UNESCO also deemed Macau to be a Creative City of Gastronomy, paying homage to its unique blend of southern Chinese cuisine and Mediterranean flavors. In fact, some say that Macau’s cuisine is the original “fusion” cuisine, with no other city managing to successfully fuse such a stark contrast of ingredients like the Macanese. If you consider yourself something of a bigtime food lover, then be sure to try local dishes such as minchi and tacho that are comfort foods and genuine Macanese soul food. Street food delicacies such as the Macanese egg tarts and its succulent marinated pork chop buns also make for sumptuous snacks on the go while exploring the sights.
Knocking Vegas Off its Perch
One of the biggest drivers of Macau’s economy is its casino industry. It is home to the world’s largest land-based casino, with The Venetian Macao offering 34,000 square meters of gaming space, including 878 table games and 3,300 slot machines at three times the size of the biggest casino in Las Vegas. In fact, Macau has overtaken Vegas as the world’s casino capital despite Vegas’ tradition and heritage, with its casino revenues putting Vegas well and truly in the shade. In 2016, Macau turned over $28 billion (USD), dwarfing the $6.3 billion (USD) taken in Vegas. The culture of Macau’s casino scene is so much different to Vegas, with people visiting Macau solely to gamble rather than see shows and party.
Although much of Macau’s casino revenues derive from its baccarat tables — which is a chance-based card game that the Chinese are infatuated with — Macau’s poker scene has also matured a lot in recent years, with the city’s casinos starting to offer exclusive poker rooms that take valuable gaming floor space away from the popular baccarat tables. Some of the casinos offer modest limits, attracting locals and tourists that are still in the process of learning how to play Texas Hold ‘em. At the other end of the spectrum, Macau is also home to the highest-stakes cash games on the planet, attracting the poker elite to the city who are quite happy to do battle with cash-rich Asian entrepreneurs and tycoons in the casino’s VIP poker rooms. You have to see Macau’s casino industry along the Cotai Strip for yourself to understand its importance to the city.

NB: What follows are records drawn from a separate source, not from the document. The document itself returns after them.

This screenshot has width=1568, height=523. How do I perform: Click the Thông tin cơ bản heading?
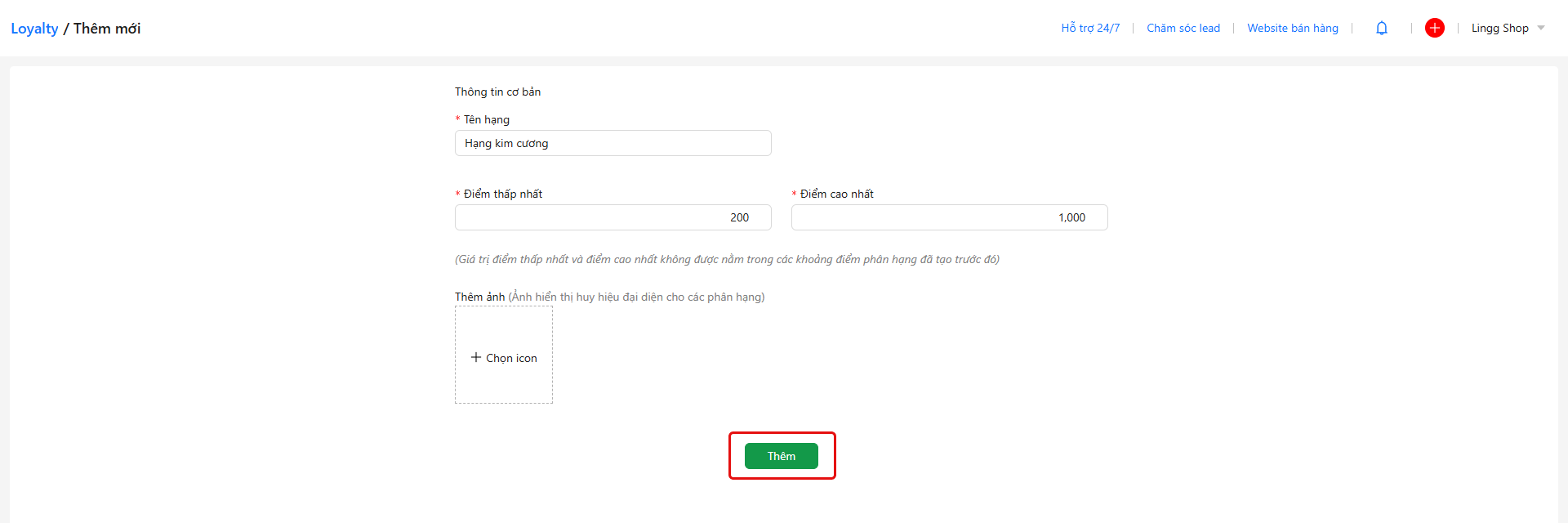[497, 92]
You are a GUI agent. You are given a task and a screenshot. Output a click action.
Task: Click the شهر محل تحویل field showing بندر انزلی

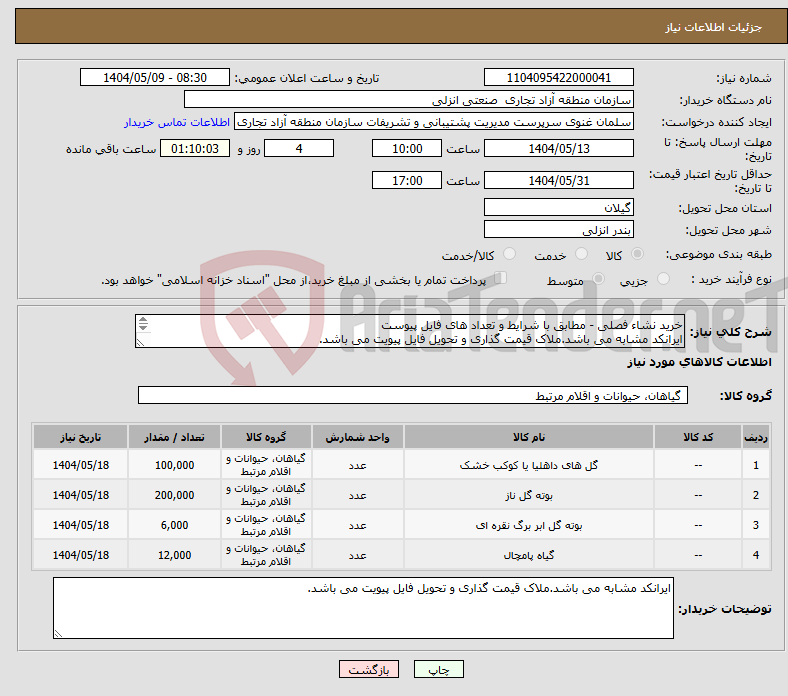tap(558, 230)
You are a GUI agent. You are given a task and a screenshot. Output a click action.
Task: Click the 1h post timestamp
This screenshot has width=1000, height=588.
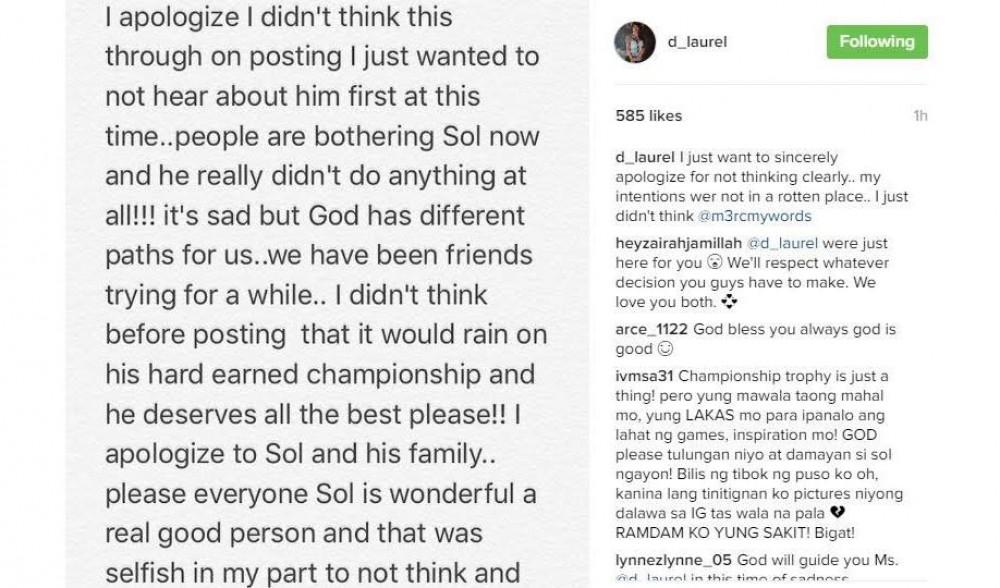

Other Notable Tourist Attractions
Thrill-seekers will also enjoy a trip to Macau. If you consider yourself to be something of an adrenaline chaser, then be sure to head to the top of the Macau Tower and take a leap of faith from the highest commercial bungee jump on the planet, situated some 764 feet in the air. Macau is also famous for its beach scene, with tourists and locals alike gravitating to its unique black sand beach, Hac Sa Beach, positioned on the southern side of Coloane Island.
The special administrative region of Macau, with its own government, has a per capita GDP of $91,000 (USD). That makes it Asia’s most affluent city and the fourth most affluent territory in the world. In fact, Macau is so flush with cash that it pays its permanent residents a yearly dividend of $1,200 (USD) and $670 (USD) even for temporary residents.
Be sure to put Macau on your bucket list of Asian destinations. You won’t regret it.